A practical pattern for a quick test

If you just want to validate that HTTPS access works, you can run a simple server on port 8888 and bind to 0.0.0.0.

TCP: direct inbound connections for APIs and services

Enable TCP when you want inbound connections to a TCP service you’re running on the VM, such as:
  • HTTP APIs (if you’re not using the HTTPS URL approach)
  • custom model servers
  • databases or internal services you explicitly want reachable

How to use it

  1. Enable TCP during creation under Connectivity.
  2. Start your service on the VM and make sure it listens on the port you expect, and on an address reachable from outside (often 0.0.0.0).
  3. In the console, copy the generated endpoint details for that TCP service and connect from your client.
If you’re unsure whether the service is running, test it locally first with curl, then move outward.

UDP: direct inbound connections for UDP services

Enable UDP when your application uses UDP and needs inbound traffic. This is less common for AI/ML, but it’s the right tool for UDP-native protocols.

How to use it

The pattern is the same as TCP:
  1. Enable UDP during creation under Connectivity.
  2. Run the UDP service on the VM and bind it correctly.
  3. Use the console’s generated endpoint details to connect.
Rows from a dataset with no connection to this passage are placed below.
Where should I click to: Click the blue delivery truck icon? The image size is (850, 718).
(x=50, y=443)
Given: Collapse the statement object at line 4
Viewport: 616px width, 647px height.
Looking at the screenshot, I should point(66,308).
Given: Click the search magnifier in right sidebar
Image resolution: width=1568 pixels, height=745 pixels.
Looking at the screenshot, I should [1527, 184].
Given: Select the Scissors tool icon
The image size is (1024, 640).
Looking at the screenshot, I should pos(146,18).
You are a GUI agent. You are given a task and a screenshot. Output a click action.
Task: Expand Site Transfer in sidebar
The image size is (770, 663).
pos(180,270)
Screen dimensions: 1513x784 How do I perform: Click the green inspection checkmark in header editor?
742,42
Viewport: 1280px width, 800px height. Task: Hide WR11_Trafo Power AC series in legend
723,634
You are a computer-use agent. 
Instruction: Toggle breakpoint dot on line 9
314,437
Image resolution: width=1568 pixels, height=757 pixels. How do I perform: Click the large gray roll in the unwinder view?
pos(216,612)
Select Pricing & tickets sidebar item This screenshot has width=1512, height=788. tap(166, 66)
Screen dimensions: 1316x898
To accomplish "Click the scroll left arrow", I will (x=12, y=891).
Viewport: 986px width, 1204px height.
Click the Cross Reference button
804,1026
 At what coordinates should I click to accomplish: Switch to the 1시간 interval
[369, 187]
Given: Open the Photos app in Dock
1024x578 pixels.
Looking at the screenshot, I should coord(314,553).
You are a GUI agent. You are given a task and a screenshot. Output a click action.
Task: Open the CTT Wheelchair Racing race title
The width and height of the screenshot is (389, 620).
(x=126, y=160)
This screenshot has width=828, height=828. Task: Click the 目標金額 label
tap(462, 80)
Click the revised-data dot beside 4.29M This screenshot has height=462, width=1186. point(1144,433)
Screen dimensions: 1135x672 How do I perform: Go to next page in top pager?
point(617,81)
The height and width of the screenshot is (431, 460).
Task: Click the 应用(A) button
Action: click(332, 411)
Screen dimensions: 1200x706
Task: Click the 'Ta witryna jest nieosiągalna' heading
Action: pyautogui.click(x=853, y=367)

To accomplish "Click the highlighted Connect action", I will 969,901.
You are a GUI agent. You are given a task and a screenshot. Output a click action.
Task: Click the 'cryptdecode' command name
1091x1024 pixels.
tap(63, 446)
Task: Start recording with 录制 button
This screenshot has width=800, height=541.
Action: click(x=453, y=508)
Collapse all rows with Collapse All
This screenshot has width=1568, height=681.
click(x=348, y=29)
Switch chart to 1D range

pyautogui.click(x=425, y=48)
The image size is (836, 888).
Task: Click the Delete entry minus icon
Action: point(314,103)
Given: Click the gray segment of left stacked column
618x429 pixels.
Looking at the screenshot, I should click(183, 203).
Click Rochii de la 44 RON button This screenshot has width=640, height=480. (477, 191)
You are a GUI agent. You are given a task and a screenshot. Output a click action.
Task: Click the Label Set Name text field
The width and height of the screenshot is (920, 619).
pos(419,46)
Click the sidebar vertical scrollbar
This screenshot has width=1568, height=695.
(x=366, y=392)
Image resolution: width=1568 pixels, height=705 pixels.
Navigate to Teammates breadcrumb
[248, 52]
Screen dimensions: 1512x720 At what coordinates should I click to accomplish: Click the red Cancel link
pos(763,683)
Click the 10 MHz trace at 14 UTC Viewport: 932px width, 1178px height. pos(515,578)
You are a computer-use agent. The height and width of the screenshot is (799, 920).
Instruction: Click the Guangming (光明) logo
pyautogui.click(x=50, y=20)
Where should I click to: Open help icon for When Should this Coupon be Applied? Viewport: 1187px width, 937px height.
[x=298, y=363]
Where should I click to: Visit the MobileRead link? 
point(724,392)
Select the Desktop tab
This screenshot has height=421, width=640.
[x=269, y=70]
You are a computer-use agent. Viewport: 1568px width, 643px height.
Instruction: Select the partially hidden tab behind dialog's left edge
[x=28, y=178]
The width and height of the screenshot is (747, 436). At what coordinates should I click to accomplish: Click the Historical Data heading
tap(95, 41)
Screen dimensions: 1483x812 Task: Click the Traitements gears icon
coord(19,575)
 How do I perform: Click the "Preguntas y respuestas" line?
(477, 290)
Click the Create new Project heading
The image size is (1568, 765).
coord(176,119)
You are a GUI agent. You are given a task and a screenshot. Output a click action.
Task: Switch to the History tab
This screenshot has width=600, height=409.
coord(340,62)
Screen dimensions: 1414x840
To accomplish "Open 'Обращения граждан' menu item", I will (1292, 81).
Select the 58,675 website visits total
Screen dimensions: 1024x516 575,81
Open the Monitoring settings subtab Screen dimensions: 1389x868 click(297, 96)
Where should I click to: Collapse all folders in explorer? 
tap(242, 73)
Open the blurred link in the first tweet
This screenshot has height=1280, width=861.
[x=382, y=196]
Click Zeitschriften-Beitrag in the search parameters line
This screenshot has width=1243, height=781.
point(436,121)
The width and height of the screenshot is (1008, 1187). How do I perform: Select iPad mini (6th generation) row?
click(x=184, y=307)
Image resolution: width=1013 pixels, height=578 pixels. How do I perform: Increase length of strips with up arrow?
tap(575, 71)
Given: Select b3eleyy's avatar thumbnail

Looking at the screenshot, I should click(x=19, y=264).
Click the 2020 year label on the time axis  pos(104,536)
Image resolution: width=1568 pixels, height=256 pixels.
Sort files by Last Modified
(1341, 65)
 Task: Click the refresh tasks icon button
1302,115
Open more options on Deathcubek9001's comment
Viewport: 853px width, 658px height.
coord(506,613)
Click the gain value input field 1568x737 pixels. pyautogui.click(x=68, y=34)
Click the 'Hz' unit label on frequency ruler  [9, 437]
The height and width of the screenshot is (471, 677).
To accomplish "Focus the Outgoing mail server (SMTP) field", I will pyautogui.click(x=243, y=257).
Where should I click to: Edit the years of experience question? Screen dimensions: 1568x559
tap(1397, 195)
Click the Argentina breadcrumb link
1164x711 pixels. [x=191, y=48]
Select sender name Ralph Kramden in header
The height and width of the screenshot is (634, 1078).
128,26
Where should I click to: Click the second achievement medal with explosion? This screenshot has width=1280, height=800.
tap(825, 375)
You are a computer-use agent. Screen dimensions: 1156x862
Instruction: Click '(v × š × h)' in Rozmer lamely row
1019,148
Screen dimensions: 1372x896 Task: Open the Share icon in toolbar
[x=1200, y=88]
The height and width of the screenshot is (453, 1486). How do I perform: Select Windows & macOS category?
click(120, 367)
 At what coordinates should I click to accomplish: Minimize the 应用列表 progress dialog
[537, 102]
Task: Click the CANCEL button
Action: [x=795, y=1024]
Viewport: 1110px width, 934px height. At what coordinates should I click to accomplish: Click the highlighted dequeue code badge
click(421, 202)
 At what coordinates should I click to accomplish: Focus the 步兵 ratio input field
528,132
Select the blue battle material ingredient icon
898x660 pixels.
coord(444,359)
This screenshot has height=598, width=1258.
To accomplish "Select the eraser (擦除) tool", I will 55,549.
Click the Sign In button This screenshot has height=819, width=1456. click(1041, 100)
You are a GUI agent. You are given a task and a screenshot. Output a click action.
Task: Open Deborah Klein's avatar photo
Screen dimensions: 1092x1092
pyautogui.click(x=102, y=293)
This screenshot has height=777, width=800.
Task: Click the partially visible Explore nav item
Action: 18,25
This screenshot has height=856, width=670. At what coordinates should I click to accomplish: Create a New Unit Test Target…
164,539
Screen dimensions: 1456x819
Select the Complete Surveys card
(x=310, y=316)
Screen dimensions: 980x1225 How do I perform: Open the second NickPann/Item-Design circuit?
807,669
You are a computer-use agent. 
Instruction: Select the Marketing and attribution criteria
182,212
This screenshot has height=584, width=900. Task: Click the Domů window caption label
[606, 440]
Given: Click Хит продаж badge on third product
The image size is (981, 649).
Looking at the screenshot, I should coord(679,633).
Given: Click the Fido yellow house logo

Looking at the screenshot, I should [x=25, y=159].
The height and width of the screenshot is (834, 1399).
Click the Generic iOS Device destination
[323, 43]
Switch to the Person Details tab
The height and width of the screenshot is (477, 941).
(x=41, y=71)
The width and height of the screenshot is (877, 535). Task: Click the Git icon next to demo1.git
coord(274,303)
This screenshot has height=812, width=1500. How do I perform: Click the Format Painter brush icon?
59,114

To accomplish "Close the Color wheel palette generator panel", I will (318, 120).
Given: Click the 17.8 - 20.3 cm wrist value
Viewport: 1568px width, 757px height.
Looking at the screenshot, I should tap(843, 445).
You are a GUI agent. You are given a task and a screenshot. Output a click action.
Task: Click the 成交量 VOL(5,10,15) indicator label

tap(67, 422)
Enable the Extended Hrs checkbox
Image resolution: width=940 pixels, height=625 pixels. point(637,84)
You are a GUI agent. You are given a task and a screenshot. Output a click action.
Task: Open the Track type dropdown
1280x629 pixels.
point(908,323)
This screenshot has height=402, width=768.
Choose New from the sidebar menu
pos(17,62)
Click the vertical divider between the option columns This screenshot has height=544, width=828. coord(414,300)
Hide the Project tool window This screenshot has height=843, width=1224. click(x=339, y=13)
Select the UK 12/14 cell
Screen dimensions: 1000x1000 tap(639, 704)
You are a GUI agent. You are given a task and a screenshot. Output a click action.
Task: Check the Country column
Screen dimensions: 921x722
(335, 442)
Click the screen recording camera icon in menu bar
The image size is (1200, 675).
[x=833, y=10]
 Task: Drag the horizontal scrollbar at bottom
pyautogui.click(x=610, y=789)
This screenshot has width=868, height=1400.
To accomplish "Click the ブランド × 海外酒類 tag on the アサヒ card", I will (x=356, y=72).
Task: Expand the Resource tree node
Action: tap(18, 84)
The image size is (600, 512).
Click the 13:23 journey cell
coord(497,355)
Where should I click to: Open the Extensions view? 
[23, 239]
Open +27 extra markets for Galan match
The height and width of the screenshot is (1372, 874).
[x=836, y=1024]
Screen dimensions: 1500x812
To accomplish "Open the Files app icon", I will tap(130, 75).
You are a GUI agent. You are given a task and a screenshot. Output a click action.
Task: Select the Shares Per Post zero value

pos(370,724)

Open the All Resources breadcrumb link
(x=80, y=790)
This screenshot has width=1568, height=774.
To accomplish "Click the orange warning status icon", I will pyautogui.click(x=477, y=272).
Security notes that save you from future pain

Open the smallest surface area you can.
  • If you’re just testing a UI, use SSH port forwarding instead of a public endpoint.
  • If you need public access, use HTTPS for web apps and add authentication in your app.
  • Don’t expose admin dashboards, Docker APIs, or databases to the public internet unless you know exactly why you’re doing it.
If you’re on a strict network (corporate firewall, locked-down router) and things fail in odd ways, see: Agent network and firewall basics.

Troubleshooting checklist

If you can’t connect:
  • Confirm the instance is **Running **(not stopped).
  • Confirm the right protocol is enabled (HTTPS/TCP/UDP).
  • Confirm the app is actually running.
  • Confirm the app is listening on the right port.
  • Confirm it’s not bound only to localhost (use 0.0.0.0 when needed).
  • If HTTPS shows Bad Gateway, use: [Compute instance URLs and Bad Gateway errors.
  • If you’re trying to reach a local-only UI, skip public access and use: How to forward ports to reach your web app.